# What bike is this?



## JChapoton (Feb 1, 2014)

Who's bike is this and what is the exact model and year? Also is there a pic of the head badge?


----------



## bikewhorder (Feb 1, 2014)

Looks rather meadish with that 1/2" pitch chain.


----------



## chitown (Feb 1, 2014)

I think it is a Sears Master.

Here is a 1914 catalog pic:


----------



## Iverider (Feb 1, 2014)

Beat me to it! Chitown wins!


----------



## JChapoton (Feb 1, 2014)

are they rare?


----------



## dave the wave (Feb 1, 2014)

not many around but can be found.


----------



## Iverider (Feb 1, 2014)

Cl1222 has one! Neat bikes!


----------



## fordmike65 (Feb 3, 2014)

*Similar for sale?*

http://thecabe.com/vbulletin/showthread.php?53373-1917-Mead-Pathfinder


----------



## Iverider (Feb 3, 2014)

That's a pretty nice beginning to a Western Union bike!


----------



## cl222 (Feb 9, 2014)

That one specifically is dave the wave's Sears Master. here are some close ups he sent me. his bike is in far better condition than mine.

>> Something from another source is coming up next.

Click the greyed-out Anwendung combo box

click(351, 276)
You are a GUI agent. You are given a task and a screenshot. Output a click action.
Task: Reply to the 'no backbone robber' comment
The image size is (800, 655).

Then theres mine. These are the only 2 I know of that are original paint.


----------



## bikewhorder (Feb 9, 2014)

Do you think its safe to assume that my Meads were made at the same place/time? http://thecabe.com/vbulletin/album.php?albumid=743


----------



## tailhole (Feb 9, 2014)

JChapoton said:


> Who's bike is this and what is the exact model and year? Also is there a pic of the head badge?
> 
> View attachment 135093




I saw this bike at a traveling bicycle history show in Longmont, CO a few years ago.  It was on this same display wall.


----------



## JOEL (Feb 10, 2014)

If you are looking for something like this, Mead had a very similar model that was available for a longer period. They come up for sale fairly often.


----------



## bike (Feb 10, 2014)

Any bike could be a western union
As far as I know they didn't issue or buy bikes but sold signs and badges...as I understand it

Sent from my SCH-I535 using Tapatalk


----------



## fat tire trader (Feb 10, 2014)

bike said:


> Any bike could be a western union
> As far as I know they didn't issue or buy bikes but sold signs and badges...as I understand it
> 
> Sent from my SCH-I535 using Tapatalk




I have a Westfield frame that has a Western Union Messinger head badge. Do you think that the badge was added to the frame, or did Westfield make frames with badges for Western Union?


----------



## bike (Feb 10, 2014)

Perhaps Chris has some  research but I think it was put on. 
All that I have seen are the same design and hole location-but I have not researched it on the net
See if there are other holes. ..

Sent from my SCH-I535 using Tapatalk


----------



## fat tire trader (Feb 10, 2014)

Do you think that the badges may have been available solely to messengers?


----------



## bike (Feb 11, 2014)

*would expect so*



fat tire trader said:


> Do you think that the badges may have been available solely to messengers?




but then probably anyone with cash was wecome around the back door...why would anyone want one at the time?


----------



## bradfits (Feb 20, 2014)

*ezytranscription*

i have no idea what bike is this..


----------